Servicers of securitized commercial mortgage loans beware of the still-elevated delinquency rates.
Mixed reviews continue to pile up indicating commercial mortgage market performance during the third quarter has equal chances of improving and deteriorating.
“Negative market pressures” such as persistently high unemployment, which directly affects office and industrial demand and secular changes in how retail real estate interacts with consumers, are affecting all vintages of originations by keeping the delinquency rates elevated, says David Tobin, principal of Mission Capital Advisors in New York.
The July Trepp CMBS delinquency rate report showed the U.S. CMBS delinquency rate set an all-time high once again increasing 18 basis points to 10.36% and marking the fifth straight month of increases since February.
A total of $59.5 billion in CMBS loans are now delinquent and growing despite Trepp’s expectations to see the rate plateau in July.
The main reason was “a wave of 2007 loans that had reached their balloon dates but could not be refinanced,” Trepp said.
According to Tobin, as evidenced by Moody's CPPI Six City Index, the continued divergence of real estate recovery is driven by pronounced differences between the gateway markets in the U.S., which consist of 48% of real estate stock above $2.5 million, and the remainder of the market “suggests that vintage CMBS loan performance will continue to exhibit similar delinquency.”
It means special servicers and banks with similar loan collateral should be concerned of this continued delinquency “despite generational lows in capitalization and interest rates,” he said.

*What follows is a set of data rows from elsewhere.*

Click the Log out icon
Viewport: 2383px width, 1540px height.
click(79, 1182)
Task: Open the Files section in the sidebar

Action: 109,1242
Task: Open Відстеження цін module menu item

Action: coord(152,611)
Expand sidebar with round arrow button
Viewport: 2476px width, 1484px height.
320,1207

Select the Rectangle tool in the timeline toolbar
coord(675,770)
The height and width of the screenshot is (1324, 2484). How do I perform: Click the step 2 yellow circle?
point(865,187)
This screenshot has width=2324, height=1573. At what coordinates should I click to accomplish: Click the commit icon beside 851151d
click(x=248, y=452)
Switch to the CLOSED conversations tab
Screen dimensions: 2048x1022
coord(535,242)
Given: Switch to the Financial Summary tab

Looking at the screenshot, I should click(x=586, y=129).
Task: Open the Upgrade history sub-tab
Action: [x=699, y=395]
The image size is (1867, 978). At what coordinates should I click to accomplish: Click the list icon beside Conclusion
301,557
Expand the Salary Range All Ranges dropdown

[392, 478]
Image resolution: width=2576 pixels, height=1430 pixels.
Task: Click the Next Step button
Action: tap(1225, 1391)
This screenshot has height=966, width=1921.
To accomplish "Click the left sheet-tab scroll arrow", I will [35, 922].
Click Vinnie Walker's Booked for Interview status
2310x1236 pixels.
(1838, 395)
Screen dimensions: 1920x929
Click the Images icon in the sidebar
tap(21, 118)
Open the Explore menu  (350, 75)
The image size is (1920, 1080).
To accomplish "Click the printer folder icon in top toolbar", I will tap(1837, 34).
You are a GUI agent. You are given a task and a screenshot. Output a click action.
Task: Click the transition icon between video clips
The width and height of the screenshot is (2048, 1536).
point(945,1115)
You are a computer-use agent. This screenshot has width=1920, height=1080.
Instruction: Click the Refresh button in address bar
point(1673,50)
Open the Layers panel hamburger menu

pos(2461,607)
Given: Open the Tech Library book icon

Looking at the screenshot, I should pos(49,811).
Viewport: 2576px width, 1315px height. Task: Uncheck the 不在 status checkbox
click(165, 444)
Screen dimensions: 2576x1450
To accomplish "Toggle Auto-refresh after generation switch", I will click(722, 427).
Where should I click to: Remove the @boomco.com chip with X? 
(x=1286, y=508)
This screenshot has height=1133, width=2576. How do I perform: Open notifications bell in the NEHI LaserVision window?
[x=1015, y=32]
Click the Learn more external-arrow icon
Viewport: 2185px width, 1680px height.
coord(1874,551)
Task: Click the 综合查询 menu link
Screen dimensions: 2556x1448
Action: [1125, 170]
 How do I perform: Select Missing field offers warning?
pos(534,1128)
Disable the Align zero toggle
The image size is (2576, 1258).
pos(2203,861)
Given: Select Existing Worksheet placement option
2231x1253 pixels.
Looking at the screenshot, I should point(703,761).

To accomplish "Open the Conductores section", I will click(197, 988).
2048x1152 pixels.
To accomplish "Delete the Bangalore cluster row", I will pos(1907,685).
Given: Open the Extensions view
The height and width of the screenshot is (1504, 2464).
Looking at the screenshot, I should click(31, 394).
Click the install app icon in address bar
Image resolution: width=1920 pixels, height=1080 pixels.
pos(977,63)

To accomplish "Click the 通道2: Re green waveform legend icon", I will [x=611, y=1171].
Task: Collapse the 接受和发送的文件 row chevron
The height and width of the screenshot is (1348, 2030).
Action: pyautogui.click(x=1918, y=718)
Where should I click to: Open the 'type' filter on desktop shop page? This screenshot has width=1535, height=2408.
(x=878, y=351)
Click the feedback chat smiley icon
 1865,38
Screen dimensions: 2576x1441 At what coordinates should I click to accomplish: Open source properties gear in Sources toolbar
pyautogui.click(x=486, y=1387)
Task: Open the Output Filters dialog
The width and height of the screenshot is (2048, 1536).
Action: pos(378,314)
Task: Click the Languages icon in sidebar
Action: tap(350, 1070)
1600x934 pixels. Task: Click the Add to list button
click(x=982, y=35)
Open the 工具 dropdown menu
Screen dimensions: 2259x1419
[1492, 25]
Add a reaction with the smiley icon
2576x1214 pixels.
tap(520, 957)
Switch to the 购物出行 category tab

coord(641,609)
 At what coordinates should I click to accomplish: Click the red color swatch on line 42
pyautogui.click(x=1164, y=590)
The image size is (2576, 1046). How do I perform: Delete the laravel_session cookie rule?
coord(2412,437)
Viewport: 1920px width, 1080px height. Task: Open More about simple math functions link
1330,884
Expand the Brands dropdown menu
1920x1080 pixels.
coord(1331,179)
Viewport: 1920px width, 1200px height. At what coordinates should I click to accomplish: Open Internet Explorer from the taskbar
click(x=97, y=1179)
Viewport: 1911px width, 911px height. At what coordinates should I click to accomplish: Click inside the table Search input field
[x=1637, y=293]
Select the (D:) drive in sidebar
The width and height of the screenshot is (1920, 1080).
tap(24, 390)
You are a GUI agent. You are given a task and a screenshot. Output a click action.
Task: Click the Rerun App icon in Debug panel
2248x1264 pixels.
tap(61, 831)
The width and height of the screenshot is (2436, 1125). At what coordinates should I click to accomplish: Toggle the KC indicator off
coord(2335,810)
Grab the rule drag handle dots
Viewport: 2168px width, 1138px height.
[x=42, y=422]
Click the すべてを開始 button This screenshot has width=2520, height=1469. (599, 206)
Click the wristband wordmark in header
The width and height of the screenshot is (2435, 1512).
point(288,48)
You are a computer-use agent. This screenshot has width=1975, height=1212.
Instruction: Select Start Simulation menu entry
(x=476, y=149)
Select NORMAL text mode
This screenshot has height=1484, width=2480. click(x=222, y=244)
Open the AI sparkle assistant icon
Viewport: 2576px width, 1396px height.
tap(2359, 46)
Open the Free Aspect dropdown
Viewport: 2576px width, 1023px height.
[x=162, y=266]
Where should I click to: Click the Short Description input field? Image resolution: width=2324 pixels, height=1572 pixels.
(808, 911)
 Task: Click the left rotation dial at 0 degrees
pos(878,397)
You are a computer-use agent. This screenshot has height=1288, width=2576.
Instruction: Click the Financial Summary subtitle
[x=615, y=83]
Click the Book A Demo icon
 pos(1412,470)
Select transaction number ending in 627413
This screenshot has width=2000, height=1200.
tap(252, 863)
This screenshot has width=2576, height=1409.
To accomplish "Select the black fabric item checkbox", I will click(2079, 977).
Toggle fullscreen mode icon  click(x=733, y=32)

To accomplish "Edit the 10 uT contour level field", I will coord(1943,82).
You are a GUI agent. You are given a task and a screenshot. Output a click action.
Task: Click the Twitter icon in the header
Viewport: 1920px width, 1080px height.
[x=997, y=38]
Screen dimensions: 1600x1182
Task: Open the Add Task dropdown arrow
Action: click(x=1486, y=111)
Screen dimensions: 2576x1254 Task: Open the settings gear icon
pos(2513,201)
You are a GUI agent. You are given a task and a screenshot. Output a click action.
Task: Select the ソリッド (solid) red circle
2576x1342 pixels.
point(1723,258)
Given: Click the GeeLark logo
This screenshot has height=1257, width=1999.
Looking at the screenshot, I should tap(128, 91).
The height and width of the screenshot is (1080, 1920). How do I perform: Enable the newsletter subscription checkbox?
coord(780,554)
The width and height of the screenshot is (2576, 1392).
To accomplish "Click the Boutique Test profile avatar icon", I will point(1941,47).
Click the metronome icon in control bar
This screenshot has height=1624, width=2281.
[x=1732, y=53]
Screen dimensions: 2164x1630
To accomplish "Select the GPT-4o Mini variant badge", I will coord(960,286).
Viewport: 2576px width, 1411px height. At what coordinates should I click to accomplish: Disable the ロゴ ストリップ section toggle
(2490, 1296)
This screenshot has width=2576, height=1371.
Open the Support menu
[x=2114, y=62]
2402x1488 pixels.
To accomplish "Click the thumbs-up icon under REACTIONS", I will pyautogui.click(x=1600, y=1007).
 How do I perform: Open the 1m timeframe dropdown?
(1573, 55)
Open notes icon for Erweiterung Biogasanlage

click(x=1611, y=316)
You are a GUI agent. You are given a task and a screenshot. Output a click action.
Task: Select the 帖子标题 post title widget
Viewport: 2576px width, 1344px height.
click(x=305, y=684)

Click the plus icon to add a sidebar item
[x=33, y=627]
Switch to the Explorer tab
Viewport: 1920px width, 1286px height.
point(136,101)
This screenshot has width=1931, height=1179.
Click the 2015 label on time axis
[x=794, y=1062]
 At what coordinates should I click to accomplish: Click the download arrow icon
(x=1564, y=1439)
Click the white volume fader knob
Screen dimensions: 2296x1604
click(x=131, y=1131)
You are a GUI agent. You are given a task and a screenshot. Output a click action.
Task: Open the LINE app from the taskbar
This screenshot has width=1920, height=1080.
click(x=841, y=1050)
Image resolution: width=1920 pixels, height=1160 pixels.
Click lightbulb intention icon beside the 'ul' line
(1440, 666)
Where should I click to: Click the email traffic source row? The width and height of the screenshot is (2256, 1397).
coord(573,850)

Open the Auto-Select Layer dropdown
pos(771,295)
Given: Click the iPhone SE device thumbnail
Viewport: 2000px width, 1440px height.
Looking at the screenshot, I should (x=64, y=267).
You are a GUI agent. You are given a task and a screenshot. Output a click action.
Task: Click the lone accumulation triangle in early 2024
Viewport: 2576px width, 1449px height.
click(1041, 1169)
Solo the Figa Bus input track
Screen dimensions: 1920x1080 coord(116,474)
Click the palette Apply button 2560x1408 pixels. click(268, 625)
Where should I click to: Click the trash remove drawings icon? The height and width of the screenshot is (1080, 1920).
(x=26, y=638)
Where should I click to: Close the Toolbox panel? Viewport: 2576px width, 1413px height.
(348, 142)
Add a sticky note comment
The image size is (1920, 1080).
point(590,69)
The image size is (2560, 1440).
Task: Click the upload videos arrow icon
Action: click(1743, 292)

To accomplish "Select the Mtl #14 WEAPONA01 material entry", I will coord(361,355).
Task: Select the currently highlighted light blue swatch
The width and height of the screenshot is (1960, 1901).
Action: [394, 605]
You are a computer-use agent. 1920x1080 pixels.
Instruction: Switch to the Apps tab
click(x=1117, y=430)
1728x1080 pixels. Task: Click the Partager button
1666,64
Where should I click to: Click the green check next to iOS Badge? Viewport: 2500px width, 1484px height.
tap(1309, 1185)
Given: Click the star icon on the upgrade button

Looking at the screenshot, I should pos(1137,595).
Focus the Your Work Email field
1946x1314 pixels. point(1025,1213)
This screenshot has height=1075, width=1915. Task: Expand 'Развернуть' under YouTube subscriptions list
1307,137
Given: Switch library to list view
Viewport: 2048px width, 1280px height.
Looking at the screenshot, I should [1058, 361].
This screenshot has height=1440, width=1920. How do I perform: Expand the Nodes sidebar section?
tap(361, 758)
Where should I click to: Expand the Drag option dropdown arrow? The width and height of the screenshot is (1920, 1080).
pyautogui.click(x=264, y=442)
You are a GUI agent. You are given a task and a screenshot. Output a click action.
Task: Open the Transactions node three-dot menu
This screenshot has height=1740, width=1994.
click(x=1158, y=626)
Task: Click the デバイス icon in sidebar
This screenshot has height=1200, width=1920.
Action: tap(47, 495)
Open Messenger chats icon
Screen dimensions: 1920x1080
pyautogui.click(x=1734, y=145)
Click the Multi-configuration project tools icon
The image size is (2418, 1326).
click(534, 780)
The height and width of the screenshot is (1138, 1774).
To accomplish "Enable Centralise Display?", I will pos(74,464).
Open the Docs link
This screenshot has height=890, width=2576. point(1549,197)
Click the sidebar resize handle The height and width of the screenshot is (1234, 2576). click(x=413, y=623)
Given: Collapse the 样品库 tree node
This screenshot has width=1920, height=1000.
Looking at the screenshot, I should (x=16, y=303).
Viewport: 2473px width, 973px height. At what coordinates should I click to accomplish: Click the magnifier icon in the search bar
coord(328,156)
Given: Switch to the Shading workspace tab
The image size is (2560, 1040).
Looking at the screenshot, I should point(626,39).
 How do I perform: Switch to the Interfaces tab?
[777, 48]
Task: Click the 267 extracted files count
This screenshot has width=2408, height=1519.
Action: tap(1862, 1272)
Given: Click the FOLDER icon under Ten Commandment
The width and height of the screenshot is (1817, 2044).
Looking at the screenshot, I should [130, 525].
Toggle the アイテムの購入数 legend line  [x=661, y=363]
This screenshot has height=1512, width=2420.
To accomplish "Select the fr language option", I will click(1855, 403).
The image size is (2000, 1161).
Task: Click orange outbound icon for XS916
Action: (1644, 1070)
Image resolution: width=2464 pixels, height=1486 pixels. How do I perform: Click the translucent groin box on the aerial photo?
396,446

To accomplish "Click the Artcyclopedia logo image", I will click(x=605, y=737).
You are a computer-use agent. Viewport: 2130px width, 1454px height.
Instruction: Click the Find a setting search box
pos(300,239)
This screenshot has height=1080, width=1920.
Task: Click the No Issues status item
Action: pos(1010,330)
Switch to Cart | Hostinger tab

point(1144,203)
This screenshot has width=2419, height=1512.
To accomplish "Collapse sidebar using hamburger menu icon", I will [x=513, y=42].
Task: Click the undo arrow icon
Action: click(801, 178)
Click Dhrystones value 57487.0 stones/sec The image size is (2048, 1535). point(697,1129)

While Trepp’s senior managing director Manus Clancy said the anticipation for the next six months is neither a lot of improvement nor many more increases in the rate.
Other recent data show some signs of improvement.
According to Barclays, after a steady deterioration through much of 2012, in July, the delinquency rate of securitized commercial mortgage loans “showed the first signs of stabilizing.”
While the 30 days plus CMBS delinquency rate remained flat compared to last month at 10.3%, the 60 days plus delinquency rate dropped 30 bps to 9.6%.
Barclays’ analyst Keerthi Raghavan attributed most of the decline to a nearly 90 basis points decline in the delinquency rate of 2006 vintage loans by the end July at 9.6% of the total outstanding.
In July liquidation volumes were up slightly from last month’s levels as over $1 billion in securitized loans were disposed from CMBS trusts with losses of less than 3%. A number of matured loans also paid off with small losses, “likely a result of sundry servicer fees,” Raghavan wrote.
Different maturation dates affected the CMBS market performance with some five-year term loans were not paid in full and are past their maturity date in 2011.
Maturity defaults on five-year and 10-year loans continued to push the 60 days plus delinquency rate higher on the 2002 and 2007 vintages, even though it “was tempered somewhat by modification related cures.”
It is not sure whether improvements will persist going forward as new loans may become delinquent for a variety of reasons, including depreciation.
One such example was the $678 million Skyline Portfolio, securitized in GECMC 2007-C1, JPMCC 2007-LDPX and BACM 2007-1. It was the largest loan to transition to 30 days plus delinquency in July. A new appraisal on the loan valued the properties at $296.6 million, which is 56% lower than the senior loan balance.
Other nonperforming loans matured after failing to pay down on their balloon date, the analyst noted, so their future performance will depend on whether the outstanding balances are paid down in full in the coming months.
In July the $340 million Maryland Multifamily Portfolio, in GCCFC 2005-GG5 and GSMS 2006-GG6 and the $310 million 450 Lexington loan in CSMC 2008-C1/2006-C5 were the largest such assets in the CMBS universe.